その映像が何処かにありましたが、なんとその技は「月面宙返り」でした。

月面宙返りはご存知の通り、鉄棒のスペシャリスト塚原光男さんがミュンヘン五輪で世界に向け披露された超ウルトラCと言われた画期的なものでした。
この鉄棒の大技はその後、世界の体操競技を大きく進化させ変えるものとなりました。
http://www.youtube.com/watch?v=4v_ZVnEg0YE&feature=related
当時すでに体操小僧だった中学生の僕は塚原に憧れ夢中になりました。

この頃、塚原光男と同じ年代、同じ日本人チームの中にスペシャリストが実は何人もいました。
平行棒、床の加藤沢男、あん馬の監物 永三、つり輪の中山彰規と塚原を凌ぐ選手の中でしのぎを削ってきました。
今でこそ塚原光男は「ムーンサルト」で鉄棒のスペシャリストとして名を残しましたが、当時の真の実力者は加藤沢男、次に中山彰規と見るのが妥当ではなかったかと考えています。
特に加藤沢男の演技はすべての競技で安定感とその美しさにおいて群を抜いており、体操の極意である「緊張と緩和」を体得した選手であったと思います。
旧徳さんの言われるゼネラリストを目指したという意味でも強力なライバル群の中で僕は彼を推すわけです。
それでもムーンサルトの衝撃は日本を世界を巻き込みましたので、加藤らは塚原の影に隠れてしまいましたが。

内村は体操競技者としてこれまでの日本人選手の中でも現在最も完璧に近づきつつあると思いますが、「一般的評価」としては旧徳さんが既に気付かれたであろうサイドストーリーとしてのやはりライバル不在が挙げられますかね。
日本での評価については、ある意味塚原のような一般的なブームにまで至らないと起こらない議論かも知れません。マスも含めて見る側の競技と競技者への理解と冷静さ、そして成熟が求められますね。
それに自分の為に戦うという純粋なそして当たり前の本音は美しいとされない日本。問題はここでしょうか?(B.B)
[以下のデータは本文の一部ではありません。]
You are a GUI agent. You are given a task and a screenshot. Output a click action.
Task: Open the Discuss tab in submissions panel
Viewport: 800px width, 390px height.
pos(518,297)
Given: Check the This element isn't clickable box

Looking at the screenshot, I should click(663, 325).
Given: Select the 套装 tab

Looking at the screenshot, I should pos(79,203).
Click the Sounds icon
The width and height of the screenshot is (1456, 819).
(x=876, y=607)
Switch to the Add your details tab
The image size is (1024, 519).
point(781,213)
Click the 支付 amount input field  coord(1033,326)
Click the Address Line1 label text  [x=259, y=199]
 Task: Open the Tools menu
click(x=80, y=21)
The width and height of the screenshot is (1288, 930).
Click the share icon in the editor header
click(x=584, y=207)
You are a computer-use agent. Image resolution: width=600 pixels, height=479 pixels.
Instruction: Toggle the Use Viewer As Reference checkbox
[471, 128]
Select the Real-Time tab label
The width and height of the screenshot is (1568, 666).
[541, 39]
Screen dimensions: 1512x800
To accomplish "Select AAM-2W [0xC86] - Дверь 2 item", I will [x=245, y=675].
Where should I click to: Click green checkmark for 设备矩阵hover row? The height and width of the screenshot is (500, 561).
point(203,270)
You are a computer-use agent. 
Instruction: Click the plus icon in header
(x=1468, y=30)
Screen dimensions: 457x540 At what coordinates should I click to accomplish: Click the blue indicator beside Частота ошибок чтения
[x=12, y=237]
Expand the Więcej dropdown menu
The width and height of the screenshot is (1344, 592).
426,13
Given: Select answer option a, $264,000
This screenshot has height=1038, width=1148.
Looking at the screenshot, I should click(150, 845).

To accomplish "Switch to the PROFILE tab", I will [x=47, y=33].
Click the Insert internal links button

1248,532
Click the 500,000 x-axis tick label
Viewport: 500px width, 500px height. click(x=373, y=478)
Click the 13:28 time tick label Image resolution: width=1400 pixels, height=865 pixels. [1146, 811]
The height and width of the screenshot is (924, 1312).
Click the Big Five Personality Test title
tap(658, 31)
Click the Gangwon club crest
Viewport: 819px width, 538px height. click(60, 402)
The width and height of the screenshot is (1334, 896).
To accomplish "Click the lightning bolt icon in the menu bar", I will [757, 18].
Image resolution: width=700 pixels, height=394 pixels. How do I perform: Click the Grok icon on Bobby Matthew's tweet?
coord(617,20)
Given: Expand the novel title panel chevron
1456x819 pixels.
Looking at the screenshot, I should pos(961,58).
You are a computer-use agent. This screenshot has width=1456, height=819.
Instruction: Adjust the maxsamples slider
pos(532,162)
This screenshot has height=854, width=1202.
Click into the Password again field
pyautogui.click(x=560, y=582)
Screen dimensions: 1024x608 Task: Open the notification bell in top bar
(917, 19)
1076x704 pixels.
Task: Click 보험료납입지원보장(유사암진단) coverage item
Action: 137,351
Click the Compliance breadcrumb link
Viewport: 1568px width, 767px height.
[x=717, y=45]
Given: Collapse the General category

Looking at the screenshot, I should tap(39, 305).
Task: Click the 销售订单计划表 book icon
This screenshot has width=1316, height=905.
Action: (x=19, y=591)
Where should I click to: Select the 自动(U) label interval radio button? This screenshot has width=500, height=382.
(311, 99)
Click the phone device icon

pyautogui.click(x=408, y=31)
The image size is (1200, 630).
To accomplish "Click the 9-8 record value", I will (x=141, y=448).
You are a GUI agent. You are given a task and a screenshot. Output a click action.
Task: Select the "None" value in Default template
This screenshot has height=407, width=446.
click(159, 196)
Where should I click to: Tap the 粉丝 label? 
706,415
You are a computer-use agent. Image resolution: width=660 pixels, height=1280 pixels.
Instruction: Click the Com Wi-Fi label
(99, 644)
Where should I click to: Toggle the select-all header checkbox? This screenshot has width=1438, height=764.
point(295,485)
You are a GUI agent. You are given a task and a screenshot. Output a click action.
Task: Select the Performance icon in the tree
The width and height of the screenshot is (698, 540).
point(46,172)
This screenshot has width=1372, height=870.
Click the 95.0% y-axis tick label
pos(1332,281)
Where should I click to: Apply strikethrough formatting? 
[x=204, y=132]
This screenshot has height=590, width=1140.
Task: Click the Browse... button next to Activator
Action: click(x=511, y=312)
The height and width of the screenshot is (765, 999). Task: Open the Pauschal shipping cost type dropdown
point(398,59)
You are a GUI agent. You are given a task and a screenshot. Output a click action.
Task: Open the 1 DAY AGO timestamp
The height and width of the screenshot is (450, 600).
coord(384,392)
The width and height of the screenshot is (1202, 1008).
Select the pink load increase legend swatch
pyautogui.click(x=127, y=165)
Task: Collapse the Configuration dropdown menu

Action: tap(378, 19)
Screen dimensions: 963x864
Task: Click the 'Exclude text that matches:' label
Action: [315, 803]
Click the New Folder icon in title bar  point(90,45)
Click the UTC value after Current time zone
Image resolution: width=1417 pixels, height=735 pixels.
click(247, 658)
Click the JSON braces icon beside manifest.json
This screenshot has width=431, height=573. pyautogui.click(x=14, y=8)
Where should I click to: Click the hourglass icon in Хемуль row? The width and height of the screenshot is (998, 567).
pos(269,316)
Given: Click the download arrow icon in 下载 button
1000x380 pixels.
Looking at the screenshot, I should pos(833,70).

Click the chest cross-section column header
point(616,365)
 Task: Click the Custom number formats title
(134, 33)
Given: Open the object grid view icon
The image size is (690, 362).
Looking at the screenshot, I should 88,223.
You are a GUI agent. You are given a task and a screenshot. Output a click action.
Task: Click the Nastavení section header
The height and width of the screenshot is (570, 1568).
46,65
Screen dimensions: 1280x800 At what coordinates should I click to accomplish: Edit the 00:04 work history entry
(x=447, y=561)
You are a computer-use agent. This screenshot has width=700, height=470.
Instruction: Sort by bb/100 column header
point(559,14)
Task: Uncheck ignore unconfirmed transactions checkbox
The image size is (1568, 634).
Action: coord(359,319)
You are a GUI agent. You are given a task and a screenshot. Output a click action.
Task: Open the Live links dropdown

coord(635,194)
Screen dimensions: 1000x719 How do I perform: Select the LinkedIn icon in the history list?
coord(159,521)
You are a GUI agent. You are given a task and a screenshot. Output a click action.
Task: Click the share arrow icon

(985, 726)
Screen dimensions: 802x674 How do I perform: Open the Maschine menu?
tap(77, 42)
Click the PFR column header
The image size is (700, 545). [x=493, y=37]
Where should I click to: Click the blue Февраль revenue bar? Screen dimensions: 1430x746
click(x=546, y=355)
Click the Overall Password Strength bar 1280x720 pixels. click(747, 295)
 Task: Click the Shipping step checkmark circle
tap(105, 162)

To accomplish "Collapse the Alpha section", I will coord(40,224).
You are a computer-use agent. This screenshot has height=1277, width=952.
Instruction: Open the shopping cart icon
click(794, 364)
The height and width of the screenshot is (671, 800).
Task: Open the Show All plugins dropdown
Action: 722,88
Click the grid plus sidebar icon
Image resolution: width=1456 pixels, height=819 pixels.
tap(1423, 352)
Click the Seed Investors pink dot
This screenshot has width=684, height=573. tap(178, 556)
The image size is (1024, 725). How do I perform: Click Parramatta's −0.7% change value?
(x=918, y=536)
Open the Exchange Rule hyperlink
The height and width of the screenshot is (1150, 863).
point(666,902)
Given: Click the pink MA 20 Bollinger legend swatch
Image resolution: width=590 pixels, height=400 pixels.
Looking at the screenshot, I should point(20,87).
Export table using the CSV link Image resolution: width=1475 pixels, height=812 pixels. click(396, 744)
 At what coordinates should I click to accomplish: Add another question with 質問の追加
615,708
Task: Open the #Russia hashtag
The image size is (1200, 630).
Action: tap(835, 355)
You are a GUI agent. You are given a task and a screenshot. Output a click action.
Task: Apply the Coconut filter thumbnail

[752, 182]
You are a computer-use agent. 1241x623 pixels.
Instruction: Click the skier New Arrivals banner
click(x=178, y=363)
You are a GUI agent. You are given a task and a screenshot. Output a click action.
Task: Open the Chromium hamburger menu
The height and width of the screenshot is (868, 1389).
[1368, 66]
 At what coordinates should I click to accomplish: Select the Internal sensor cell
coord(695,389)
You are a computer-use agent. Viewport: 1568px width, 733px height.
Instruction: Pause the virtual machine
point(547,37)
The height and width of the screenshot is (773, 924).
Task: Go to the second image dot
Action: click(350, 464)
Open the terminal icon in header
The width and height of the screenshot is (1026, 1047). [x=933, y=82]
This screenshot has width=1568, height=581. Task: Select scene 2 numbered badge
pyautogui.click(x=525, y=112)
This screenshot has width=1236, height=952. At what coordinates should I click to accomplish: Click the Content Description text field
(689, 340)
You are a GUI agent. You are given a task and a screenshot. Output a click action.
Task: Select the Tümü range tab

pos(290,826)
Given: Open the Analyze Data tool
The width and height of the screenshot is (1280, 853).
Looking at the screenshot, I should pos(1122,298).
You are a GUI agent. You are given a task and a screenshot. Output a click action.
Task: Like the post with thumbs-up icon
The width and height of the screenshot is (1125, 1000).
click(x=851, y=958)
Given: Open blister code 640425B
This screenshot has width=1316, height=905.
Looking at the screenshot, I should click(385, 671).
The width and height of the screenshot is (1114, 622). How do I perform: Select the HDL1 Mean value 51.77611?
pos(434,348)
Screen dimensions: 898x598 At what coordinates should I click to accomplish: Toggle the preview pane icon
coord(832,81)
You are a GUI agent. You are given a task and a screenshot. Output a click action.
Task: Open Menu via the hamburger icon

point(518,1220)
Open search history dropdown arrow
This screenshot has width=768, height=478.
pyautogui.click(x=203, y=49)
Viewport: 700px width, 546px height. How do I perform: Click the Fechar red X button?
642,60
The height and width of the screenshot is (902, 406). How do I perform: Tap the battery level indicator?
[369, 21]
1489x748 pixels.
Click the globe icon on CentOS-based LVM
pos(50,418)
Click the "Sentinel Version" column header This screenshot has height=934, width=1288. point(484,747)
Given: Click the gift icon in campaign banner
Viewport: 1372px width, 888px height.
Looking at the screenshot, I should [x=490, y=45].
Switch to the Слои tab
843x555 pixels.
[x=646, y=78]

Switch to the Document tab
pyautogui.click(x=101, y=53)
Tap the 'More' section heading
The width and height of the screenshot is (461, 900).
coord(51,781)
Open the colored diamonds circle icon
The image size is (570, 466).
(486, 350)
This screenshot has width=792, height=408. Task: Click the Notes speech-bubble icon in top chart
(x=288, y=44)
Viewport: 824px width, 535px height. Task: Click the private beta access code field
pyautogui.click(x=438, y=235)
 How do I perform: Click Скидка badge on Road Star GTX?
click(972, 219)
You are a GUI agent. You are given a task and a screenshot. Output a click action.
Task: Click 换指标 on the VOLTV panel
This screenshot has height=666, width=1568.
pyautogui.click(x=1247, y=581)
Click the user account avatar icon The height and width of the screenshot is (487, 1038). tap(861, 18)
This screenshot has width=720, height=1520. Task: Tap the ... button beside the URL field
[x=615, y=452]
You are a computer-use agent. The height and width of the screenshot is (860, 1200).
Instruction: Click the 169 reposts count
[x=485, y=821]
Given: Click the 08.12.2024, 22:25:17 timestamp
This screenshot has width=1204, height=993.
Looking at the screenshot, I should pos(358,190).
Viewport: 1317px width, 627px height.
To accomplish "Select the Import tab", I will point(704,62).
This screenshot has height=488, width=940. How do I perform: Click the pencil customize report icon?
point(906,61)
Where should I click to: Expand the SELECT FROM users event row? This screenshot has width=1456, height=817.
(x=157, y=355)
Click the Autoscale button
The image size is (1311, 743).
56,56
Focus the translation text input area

実は僕も器械体操見るのはすごく好きで、モントリオールの笠松茂さんくらいから記憶があります。現在の内村の活躍や台頭は、冨田洋之がつけた流れのもとにあるものだというのが自分の分析です。日本体操界の最低迷期を経て日本の『美しい体操』を復興させた功労者という意味でも彼を高く評価しています。冨田と塚原jrでそれが採点傾向すら変えてしまった。その延長上に内村の個人での金があるのではないでしょうか?正直今の採点傾向では新技が生まれる動機付けが少なく技術的なイノベーションが止まる可能性があるので少し変更が必要ではありますが、さりとて内村は難易度においても第一人者であると思います。

『器械体操の個人総合で金を取る』ということのとてつもない価値を本当に日本の大衆は理解しているのか?偉業に対してリアクションが少なくない?というのが未だに不満です。そして一見すると全く普通の大学生である彼が実は超人性、全能性を志向している「哲学者」であるということが正しく伝わっているのか?あの飄々とした仮面の下にとてつもない志があることを少しでも多くの人に知ってほしいと思います。(中年チャンピオン)



日本男子体操五輪出場の歴史を紐解くと意外と古く昭和5年のロス大会なんですね。
その後第二次大戦があって世界との交流が途絶えましたが、戦後再び国威掲揚の為に力を入れ始めたのがボクシングであり器械体操だったと。
当時の器械体操は文字通り体操の延長線上にあったので演技、模範演技という言葉が今でも使われているようです。
日本の体操の美しさの原点は頭のてっぺんからつま先まで自分の体を繊細に制御するところにありますが、日本人の元々の資質だったのか、戦時訓練の賜物か日本体操陣はこれを持ってめきめきと頭角を現すのですが、そこに出現したのが天才・竹本正男でした。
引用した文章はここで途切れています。